[Saved entries]
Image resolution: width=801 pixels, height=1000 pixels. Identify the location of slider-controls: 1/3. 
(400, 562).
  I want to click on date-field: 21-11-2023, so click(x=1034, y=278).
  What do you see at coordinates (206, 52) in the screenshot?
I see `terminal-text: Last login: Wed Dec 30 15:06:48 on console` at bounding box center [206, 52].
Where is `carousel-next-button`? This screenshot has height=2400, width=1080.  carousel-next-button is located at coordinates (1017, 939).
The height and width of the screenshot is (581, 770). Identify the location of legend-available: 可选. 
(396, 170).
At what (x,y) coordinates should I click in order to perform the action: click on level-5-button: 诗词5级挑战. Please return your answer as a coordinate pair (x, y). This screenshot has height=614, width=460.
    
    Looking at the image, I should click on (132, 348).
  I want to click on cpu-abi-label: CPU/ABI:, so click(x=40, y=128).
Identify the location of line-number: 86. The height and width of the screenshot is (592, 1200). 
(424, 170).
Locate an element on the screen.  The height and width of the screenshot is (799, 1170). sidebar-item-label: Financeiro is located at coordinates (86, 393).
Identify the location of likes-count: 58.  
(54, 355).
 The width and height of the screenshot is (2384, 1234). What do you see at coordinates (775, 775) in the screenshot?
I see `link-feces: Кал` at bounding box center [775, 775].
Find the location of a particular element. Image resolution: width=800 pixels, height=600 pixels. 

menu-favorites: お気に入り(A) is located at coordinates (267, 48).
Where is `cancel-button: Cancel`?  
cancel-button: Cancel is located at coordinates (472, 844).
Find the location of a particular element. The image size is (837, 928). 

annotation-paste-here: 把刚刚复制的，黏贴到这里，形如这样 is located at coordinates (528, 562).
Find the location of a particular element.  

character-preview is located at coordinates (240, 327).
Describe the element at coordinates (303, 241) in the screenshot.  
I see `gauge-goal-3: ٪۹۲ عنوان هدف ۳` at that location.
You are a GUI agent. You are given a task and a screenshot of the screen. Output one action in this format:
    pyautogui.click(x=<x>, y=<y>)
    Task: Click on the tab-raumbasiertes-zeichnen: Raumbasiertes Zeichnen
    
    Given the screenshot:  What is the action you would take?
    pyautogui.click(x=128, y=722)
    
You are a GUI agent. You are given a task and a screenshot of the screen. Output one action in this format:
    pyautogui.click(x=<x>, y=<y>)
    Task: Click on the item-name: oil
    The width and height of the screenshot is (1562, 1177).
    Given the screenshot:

* **Your assignment**
Copy out every one of the saved entries above word for word, with nothing changed.

* **Output for this task**
Image resolution: width=801 pixels, height=1000 pixels. Identify the location of slider-controls: 1/3. 
(400, 562).
  I want to click on date-field: 21-11-2023, so click(x=1034, y=278).
  What do you see at coordinates (206, 52) in the screenshot?
I see `terminal-text: Last login: Wed Dec 30 15:06:48 on console` at bounding box center [206, 52].
Where is `carousel-next-button`? This screenshot has height=2400, width=1080.  carousel-next-button is located at coordinates (1017, 939).
The height and width of the screenshot is (581, 770). Identify the location of legend-available: 可选. 
(396, 170).
At what (x,y) coordinates should I click in order to perform the action: click on level-5-button: 诗词5级挑战. Please return your answer as a coordinate pair (x, y). This screenshot has height=614, width=460.
    
    Looking at the image, I should click on (132, 348).
  I want to click on cpu-abi-label: CPU/ABI:, so click(x=40, y=128).
Identify the location of line-number: 86. The height and width of the screenshot is (592, 1200). 
(424, 170).
Locate an element on the screen.  The height and width of the screenshot is (799, 1170). sidebar-item-label: Financeiro is located at coordinates (86, 393).
Identify the location of likes-count: 58.  
(54, 355).
 The width and height of the screenshot is (2384, 1234). What do you see at coordinates (775, 775) in the screenshot?
I see `link-feces: Кал` at bounding box center [775, 775].
Find the location of a particular element. Image resolution: width=800 pixels, height=600 pixels. 

menu-favorites: お気に入り(A) is located at coordinates (267, 48).
Where is `cancel-button: Cancel`?  
cancel-button: Cancel is located at coordinates (472, 844).
Find the location of a particular element. The image size is (837, 928). 

annotation-paste-here: 把刚刚复制的，黏贴到这里，形如这样 is located at coordinates (528, 562).
Find the location of a particular element.  

character-preview is located at coordinates (240, 327).
Describe the element at coordinates (303, 241) in the screenshot.  
I see `gauge-goal-3: ٪۹۲ عنوان هدف ۳` at that location.
You are a GUI agent. You are given a task and a screenshot of the screen. Output one action in this format:
    pyautogui.click(x=<x>, y=<y>)
    Task: Click on the tab-raumbasiertes-zeichnen: Raumbasiertes Zeichnen
    
    Given the screenshot:  What is the action you would take?
    pyautogui.click(x=128, y=722)
    
You are a GUI agent. You are given a task and a screenshot of the screen. Output one action in this format:
    pyautogui.click(x=<x>, y=<y>)
    Task: Click on the item-name: oil
    The width and height of the screenshot is (1562, 1177).
    Given the screenshot:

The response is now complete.